> **Task requirements**
Transcribe, word for word and with nothing extra, the line containing "Fix 'Duplicate Two' product in admin" and each line that comes after it in the entries.

Saved entries
»»

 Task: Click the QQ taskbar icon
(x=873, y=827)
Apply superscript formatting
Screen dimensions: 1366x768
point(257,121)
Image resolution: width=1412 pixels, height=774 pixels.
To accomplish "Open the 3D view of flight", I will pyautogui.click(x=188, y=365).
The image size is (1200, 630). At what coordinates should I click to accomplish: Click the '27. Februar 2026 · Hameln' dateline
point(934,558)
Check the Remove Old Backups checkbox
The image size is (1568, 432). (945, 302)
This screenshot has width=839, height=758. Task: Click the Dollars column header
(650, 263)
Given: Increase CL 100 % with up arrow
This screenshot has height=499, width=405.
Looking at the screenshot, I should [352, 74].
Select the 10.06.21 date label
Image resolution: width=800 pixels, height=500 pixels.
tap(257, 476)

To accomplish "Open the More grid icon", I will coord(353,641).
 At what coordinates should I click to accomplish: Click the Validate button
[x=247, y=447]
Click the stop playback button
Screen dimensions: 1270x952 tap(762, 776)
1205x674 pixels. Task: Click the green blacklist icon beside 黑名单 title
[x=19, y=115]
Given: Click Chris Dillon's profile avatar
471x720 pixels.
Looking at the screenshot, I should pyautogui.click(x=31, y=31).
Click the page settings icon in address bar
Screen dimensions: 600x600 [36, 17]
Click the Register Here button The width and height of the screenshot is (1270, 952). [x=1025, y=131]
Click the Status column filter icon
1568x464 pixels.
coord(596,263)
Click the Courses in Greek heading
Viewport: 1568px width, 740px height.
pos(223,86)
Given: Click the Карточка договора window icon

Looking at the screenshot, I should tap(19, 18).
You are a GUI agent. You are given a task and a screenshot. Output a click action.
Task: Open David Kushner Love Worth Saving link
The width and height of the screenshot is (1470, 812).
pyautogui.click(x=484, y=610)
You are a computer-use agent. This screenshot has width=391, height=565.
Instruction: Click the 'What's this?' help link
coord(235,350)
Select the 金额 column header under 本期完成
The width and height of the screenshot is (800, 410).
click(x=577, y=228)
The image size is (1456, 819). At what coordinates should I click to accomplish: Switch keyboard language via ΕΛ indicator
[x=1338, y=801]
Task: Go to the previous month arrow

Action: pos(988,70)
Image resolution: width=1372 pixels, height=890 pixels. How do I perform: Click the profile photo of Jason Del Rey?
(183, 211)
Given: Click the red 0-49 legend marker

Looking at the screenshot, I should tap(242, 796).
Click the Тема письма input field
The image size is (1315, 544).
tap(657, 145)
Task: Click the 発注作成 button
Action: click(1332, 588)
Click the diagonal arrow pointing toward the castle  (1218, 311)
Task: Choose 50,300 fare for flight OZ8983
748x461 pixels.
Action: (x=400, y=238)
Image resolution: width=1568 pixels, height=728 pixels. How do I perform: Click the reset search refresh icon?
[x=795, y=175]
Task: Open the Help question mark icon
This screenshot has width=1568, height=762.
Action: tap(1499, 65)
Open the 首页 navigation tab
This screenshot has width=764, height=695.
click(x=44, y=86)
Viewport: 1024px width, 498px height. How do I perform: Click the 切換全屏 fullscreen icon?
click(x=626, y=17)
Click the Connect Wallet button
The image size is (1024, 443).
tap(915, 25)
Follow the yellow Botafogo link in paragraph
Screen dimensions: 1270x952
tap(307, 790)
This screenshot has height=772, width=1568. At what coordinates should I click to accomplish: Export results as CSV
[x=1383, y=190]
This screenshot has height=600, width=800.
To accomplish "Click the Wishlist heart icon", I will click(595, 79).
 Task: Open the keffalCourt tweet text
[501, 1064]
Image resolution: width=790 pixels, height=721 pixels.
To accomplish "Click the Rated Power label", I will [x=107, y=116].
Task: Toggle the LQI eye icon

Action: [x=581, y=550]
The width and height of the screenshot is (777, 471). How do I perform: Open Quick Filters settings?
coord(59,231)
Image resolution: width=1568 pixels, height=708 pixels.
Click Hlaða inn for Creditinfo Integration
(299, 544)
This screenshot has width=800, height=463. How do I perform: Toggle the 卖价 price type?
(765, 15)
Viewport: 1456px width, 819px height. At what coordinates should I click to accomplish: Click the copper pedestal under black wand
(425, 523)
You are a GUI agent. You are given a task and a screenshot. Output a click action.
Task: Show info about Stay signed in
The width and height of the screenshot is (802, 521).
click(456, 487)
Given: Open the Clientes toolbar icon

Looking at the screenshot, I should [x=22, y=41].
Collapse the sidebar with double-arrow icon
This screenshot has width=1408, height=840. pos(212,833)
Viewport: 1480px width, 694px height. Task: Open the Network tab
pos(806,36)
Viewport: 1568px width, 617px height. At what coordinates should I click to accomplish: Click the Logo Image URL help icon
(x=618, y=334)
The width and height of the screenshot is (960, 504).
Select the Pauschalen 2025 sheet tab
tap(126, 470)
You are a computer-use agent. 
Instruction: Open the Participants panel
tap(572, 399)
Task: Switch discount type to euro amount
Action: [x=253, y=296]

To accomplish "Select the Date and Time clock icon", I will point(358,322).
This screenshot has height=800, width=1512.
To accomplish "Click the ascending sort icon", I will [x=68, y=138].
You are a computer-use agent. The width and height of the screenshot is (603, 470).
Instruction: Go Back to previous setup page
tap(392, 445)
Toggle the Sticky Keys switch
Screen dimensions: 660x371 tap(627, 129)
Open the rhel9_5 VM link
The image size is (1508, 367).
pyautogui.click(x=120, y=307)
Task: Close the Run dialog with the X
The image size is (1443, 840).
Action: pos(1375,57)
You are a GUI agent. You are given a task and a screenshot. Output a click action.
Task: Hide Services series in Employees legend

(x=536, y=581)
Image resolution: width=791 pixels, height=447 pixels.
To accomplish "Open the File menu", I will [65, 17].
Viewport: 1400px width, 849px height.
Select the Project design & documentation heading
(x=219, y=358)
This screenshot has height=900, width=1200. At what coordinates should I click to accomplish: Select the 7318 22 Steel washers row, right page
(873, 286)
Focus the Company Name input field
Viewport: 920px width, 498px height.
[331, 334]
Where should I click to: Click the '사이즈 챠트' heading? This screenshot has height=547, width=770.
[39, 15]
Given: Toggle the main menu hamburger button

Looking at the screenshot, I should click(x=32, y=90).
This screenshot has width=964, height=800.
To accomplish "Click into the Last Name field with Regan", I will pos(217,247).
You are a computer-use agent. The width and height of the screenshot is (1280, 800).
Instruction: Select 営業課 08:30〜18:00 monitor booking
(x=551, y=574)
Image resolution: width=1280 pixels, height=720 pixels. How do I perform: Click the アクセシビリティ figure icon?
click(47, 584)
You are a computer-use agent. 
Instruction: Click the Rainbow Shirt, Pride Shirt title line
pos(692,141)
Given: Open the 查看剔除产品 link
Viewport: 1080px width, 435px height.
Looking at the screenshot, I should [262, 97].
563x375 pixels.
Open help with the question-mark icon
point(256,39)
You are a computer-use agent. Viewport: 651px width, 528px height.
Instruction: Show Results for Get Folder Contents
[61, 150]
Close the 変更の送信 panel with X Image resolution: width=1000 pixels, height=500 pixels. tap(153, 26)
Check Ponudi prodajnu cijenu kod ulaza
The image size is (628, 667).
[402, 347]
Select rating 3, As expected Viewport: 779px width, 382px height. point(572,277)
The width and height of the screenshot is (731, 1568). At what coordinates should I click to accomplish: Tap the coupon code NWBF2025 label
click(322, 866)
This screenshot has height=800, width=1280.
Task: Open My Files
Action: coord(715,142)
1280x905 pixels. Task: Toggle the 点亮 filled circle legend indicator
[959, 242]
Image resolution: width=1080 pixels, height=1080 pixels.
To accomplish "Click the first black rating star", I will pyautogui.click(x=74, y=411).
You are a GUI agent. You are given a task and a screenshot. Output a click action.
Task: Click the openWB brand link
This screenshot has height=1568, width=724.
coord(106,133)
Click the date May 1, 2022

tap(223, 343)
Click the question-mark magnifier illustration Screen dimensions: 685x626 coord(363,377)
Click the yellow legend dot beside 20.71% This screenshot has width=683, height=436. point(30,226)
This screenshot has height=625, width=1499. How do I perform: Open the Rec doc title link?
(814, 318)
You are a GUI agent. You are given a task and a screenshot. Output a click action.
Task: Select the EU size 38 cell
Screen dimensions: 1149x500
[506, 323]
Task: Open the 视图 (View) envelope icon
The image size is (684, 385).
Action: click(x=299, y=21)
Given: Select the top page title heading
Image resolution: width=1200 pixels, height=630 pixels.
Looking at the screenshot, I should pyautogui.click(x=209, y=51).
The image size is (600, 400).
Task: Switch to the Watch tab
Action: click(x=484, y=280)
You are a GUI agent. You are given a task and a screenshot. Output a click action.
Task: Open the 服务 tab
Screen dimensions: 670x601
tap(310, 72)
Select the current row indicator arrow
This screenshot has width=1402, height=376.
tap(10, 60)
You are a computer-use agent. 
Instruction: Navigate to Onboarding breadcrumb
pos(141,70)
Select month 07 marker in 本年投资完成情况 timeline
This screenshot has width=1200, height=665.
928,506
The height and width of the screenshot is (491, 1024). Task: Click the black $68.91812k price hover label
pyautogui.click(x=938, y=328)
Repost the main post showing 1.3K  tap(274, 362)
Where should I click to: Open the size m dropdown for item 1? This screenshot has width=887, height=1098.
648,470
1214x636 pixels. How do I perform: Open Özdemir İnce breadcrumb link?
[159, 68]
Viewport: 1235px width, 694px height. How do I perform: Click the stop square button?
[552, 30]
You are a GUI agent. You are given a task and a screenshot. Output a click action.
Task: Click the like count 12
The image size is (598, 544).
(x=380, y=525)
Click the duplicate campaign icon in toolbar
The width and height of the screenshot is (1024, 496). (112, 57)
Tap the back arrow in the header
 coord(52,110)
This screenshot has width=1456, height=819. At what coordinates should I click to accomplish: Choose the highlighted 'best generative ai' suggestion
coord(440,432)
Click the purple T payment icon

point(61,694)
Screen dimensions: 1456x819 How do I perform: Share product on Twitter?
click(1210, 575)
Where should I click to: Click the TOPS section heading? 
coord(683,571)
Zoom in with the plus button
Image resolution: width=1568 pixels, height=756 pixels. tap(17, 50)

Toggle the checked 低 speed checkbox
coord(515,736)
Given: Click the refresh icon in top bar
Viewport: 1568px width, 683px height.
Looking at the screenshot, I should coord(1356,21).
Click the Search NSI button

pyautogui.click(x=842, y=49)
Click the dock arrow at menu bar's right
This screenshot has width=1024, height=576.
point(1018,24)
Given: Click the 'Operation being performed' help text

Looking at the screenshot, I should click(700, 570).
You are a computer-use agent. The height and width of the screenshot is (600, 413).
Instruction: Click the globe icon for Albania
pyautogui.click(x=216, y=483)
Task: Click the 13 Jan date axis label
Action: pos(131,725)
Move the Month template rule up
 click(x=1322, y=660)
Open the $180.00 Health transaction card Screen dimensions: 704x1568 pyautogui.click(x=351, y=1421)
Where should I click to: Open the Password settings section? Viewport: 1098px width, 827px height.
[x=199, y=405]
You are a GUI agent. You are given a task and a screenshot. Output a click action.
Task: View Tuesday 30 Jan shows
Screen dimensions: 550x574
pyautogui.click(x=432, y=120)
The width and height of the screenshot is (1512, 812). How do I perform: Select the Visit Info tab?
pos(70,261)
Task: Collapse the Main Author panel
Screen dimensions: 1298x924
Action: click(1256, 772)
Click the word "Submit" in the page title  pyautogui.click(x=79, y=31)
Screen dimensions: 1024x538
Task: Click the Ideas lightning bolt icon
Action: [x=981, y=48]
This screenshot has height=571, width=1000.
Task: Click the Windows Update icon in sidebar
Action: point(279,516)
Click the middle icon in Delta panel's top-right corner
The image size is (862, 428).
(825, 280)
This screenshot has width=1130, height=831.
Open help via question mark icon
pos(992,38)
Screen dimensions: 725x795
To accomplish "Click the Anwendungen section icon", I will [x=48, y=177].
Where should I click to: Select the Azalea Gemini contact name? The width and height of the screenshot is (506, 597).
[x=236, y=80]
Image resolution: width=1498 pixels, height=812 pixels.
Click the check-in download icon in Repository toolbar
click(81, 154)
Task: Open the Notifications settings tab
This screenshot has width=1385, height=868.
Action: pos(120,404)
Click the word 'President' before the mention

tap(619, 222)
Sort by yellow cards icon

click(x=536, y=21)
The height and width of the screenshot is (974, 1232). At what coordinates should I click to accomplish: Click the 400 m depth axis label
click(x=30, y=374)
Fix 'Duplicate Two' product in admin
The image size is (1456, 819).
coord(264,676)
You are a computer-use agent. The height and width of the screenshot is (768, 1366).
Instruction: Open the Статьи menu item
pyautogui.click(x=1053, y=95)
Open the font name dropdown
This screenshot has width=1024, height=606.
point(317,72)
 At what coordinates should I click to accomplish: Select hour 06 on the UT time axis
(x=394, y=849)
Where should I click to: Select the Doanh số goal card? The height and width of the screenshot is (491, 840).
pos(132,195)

««

> **Response to this exercise**
Fix 'Duplicate Two' product in admin
The image size is (1456, 819).
coord(264,676)
You are a computer-use agent. The height and width of the screenshot is (768, 1366).
Instruction: Open the Статьи menu item
pyautogui.click(x=1053, y=95)
Open the font name dropdown
This screenshot has width=1024, height=606.
point(317,72)
 At what coordinates should I click to accomplish: Select hour 06 on the UT time axis
(x=394, y=849)
Where should I click to: Select the Doanh số goal card? The height and width of the screenshot is (491, 840).
pos(132,195)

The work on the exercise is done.